Configuring Firewalls for Use with UC Analog
Table of Contents
PrerequisitesPrerequisites
UC Analog is an add on service.
This port and IP information can be useful if you are using the WAN port of UC Analog and have a zero-trust network configuration with a firewall device upstream of the UC Analog endpoint. The firewall may restrict outbound traffic on the inside, or "private side," of your network. The destination IP and ports below should be permitted to allow UC Analog-related traffic.

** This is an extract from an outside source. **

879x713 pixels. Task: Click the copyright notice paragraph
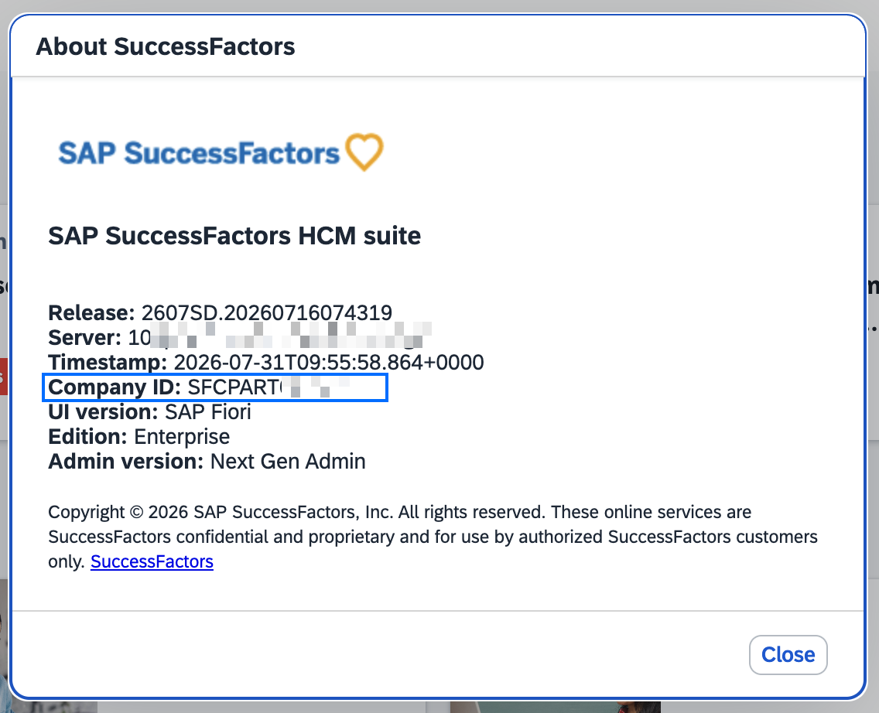click(433, 537)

These port specifications are accurate for firmware 7.5.2.2 or later.
| Destination IP Addresses, Ranges, or FQDNs | Destination Port and Protocols Required |
|---|---|
| 208.83.244.0/22, 162.253.220.0/22, 206.198.220.0/22 | UDP 1194, 1294, 3480 and 10000 to 20000 (for SRTP), 53 (Optional but recommended), UDP 23456 for MPT; TCP 443, 8883. These ports are used for HTTPs requests, VPN establishment, NTP, SRTP, and DNS. |
| probe.oomasrv.com, sensor.probetarget.com, ipv4.connman.net | TCP 80, 443. This is used for periodic connectivity testing for failover. |
| 38.17.43.204 | TCP/UDP 993, 8443, 9443; This is used for Syslog. |
| ntp1.ooma.com, ntp2.ooma.com, 0.ooma.pool.ntp.org, 1.ooma.pool.ntp.org, 2.ooma.pool.ntp.org, 3.ooma.pool.ntp.org | UDP 123. This is used for NTP network time requests. |
| 8.8.8.8 (Optional but recommended), 8.8.4.4 (Optional but recommended) | UDP 53. This is used for DNS. |
It is also recommended to keep ICMP requests from UC Analog open for ad hoc troubleshooting if needed.